TASK GOAL:
Repeat each record below exactly, dropping the pictures.

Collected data
+++
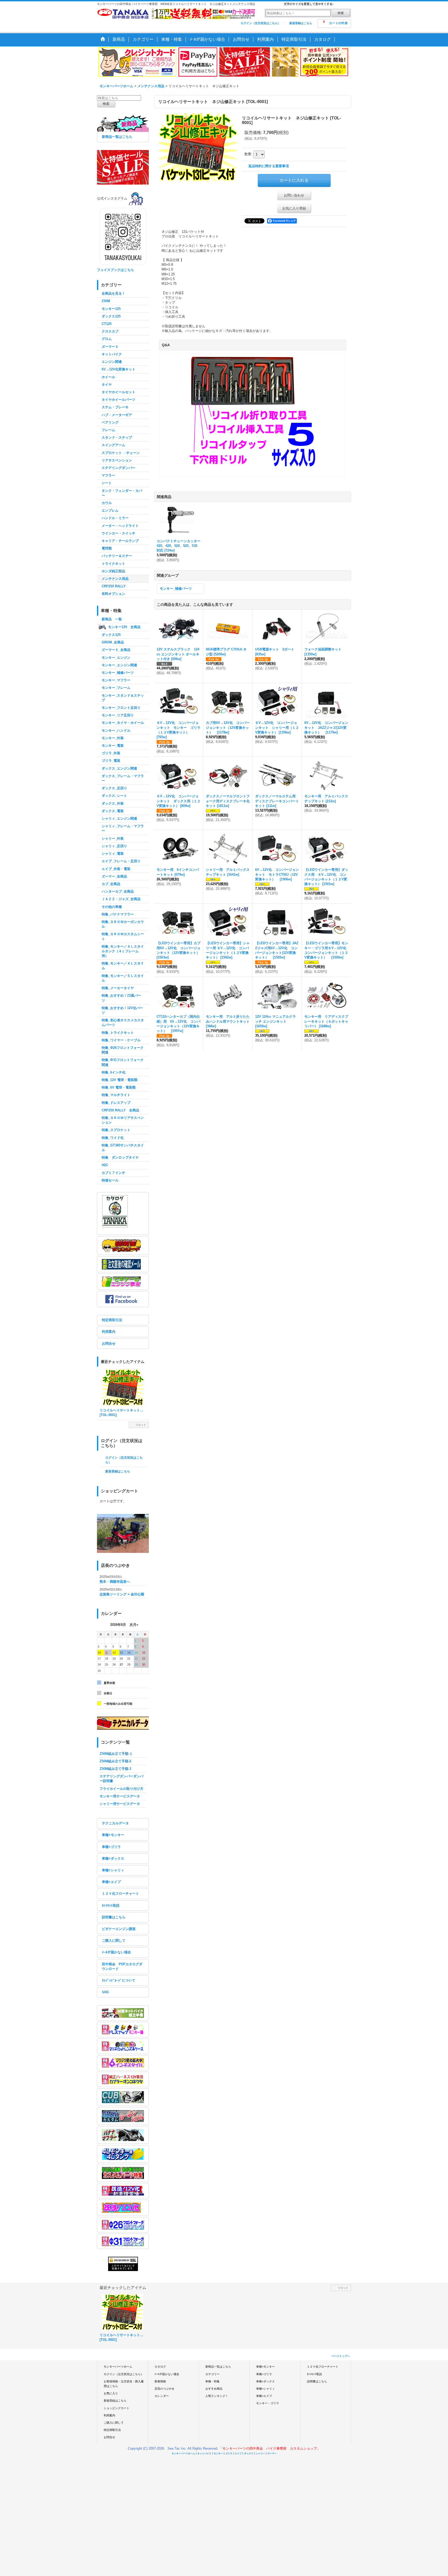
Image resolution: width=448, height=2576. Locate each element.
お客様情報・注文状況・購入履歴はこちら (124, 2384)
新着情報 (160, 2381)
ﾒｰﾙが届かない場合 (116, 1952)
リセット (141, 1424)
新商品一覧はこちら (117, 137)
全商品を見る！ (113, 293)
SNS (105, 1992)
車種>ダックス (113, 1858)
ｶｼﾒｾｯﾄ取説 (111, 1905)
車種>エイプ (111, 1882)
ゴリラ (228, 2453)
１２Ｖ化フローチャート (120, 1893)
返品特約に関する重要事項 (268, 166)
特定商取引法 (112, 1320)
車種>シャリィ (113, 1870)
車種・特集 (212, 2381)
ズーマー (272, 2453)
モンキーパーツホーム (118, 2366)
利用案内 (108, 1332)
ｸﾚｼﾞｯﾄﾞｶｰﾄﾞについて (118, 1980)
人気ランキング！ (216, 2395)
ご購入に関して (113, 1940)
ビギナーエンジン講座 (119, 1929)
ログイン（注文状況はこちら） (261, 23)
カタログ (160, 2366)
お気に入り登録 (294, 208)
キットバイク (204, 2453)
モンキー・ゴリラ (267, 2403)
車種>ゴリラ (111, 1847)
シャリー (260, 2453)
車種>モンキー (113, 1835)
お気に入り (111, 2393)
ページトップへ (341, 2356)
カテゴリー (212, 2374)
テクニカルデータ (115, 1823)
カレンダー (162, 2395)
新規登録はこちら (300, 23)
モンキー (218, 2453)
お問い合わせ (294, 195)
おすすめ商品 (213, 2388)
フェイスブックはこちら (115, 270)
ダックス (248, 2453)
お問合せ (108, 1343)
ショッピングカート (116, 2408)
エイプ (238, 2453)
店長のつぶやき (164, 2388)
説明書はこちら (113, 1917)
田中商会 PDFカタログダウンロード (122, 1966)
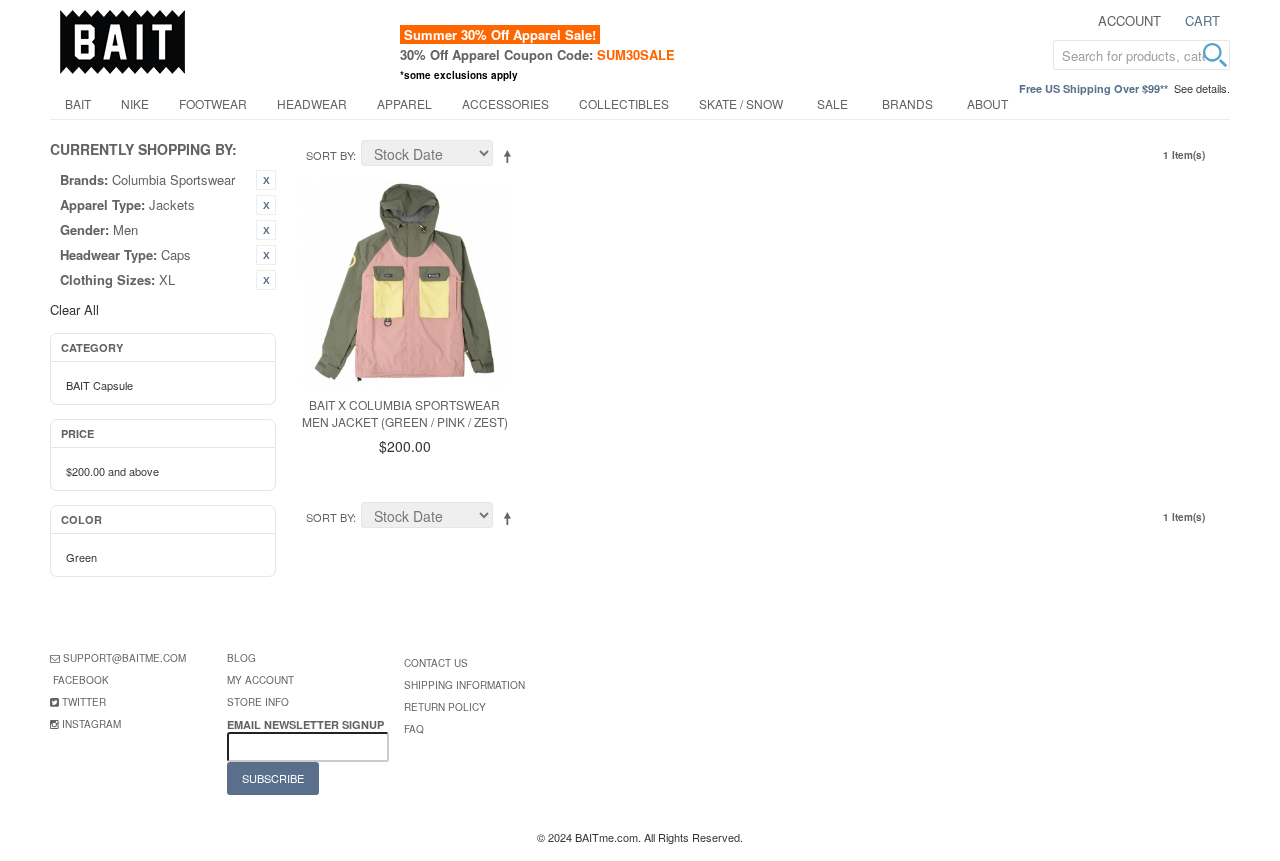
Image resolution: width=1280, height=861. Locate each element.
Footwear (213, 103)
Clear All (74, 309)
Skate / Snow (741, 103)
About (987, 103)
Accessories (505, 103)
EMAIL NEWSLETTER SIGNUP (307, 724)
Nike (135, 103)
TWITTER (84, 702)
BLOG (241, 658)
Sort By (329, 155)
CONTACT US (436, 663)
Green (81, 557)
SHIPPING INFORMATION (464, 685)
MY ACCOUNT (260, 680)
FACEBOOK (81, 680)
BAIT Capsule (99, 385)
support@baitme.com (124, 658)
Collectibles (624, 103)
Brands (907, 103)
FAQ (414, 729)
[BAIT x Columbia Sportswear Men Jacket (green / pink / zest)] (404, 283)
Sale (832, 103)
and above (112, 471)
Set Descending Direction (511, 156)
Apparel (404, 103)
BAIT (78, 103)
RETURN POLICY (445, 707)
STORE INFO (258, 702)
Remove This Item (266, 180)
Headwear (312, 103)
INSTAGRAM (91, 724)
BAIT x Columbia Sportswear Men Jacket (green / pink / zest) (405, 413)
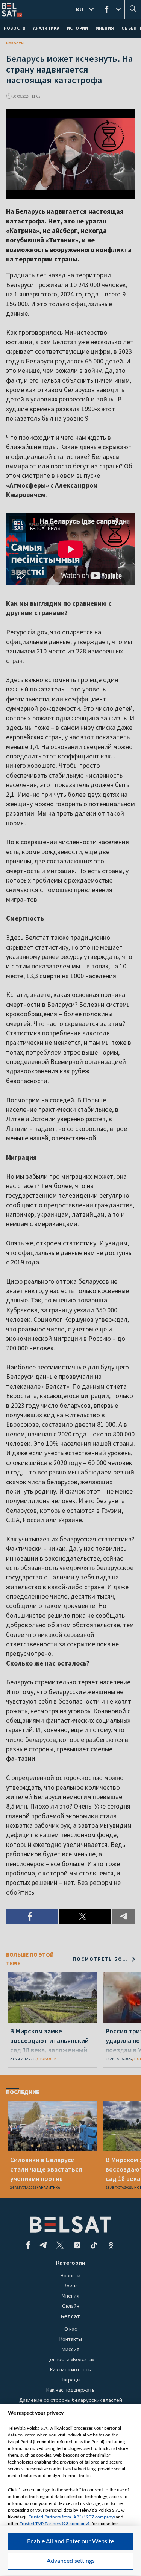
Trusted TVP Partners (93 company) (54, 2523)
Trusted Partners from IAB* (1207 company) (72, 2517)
+++
ANSWER BOX:
Image resolution: width=448, height=2576. Locate each element.
お客様情報・注文状況・購入履歴はこちら (124, 2384)
新着情報 (160, 2381)
ﾒｰﾙが届かない場合 (116, 1952)
リセット (141, 1424)
新商品一覧はこちら (117, 137)
全商品を見る！ (113, 293)
SNS (105, 1992)
車種>ダックス (113, 1858)
ｶｼﾒｾｯﾄ取説 (111, 1905)
車種>エイプ (111, 1882)
ゴリラ (228, 2453)
１２Ｖ化フローチャート (120, 1893)
返品特約に関する重要事項 (268, 166)
特定商取引法 (112, 1320)
車種>シャリィ (113, 1870)
車種・特集 (212, 2381)
ズーマー (272, 2453)
モンキーパーツホーム (118, 2366)
利用案内 (108, 1332)
ｸﾚｼﾞｯﾄﾞｶｰﾄﾞについて (118, 1980)
人気ランキング！ (216, 2395)
ご購入に関して (113, 1940)
ビギナーエンジン講座 (119, 1929)
ログイン（注文状況はこちら） (261, 23)
カタログ (160, 2366)
お気に入り登録 (294, 208)
キットバイク (204, 2453)
モンキー・ゴリラ (267, 2403)
車種>ゴリラ (111, 1847)
シャリー (260, 2453)
車種>モンキー (113, 1835)
お気に入り (111, 2393)
ページトップへ (341, 2356)
カテゴリー (212, 2374)
テクニカルデータ (115, 1823)
カレンダー (162, 2395)
新規登録はこちら (300, 23)
モンキー (218, 2453)
お問い合わせ (294, 195)
おすすめ商品 (213, 2388)
フェイスブックはこちら (115, 270)
ダックス (248, 2453)
お問合せ (108, 1343)
ショッピングカート (116, 2408)
エイプ (238, 2453)
店長のつぶやき (164, 2388)
説明書はこちら (113, 1917)
田中商会 PDFカタログダウンロード (122, 1966)
Image resolution: width=1280, height=861. Locate each element.
Footwear (213, 103)
Clear All (74, 309)
Skate / Snow (741, 103)
About (987, 103)
Accessories (505, 103)
EMAIL NEWSLETTER SIGNUP (307, 724)
Nike (135, 103)
TWITTER (84, 702)
BLOG (241, 658)
Sort By (329, 155)
CONTACT US (436, 663)
Green (81, 557)
SHIPPING INFORMATION (464, 685)
MY ACCOUNT (260, 680)
FACEBOOK (81, 680)
BAIT Capsule (99, 385)
support@baitme.com (124, 658)
Collectibles (624, 103)
Brands (907, 103)
FAQ (414, 729)
[BAIT x Columbia Sportswear Men Jacket (green / pink / zest)] (404, 283)
Sale (832, 103)
and above (112, 471)
Set Descending Direction (511, 156)
Apparel (404, 103)
BAIT (78, 103)
RETURN POLICY (445, 707)
STORE INFO (258, 702)
Remove This Item (266, 180)
Headwear (312, 103)
INSTAGRAM (91, 724)
BAIT x Columbia Sportswear Men Jacket (green / pink / zest) (405, 413)
Trusted TVP Partners (93 company) (54, 2523)
Trusted Partners from IAB* (1207 company) (72, 2517)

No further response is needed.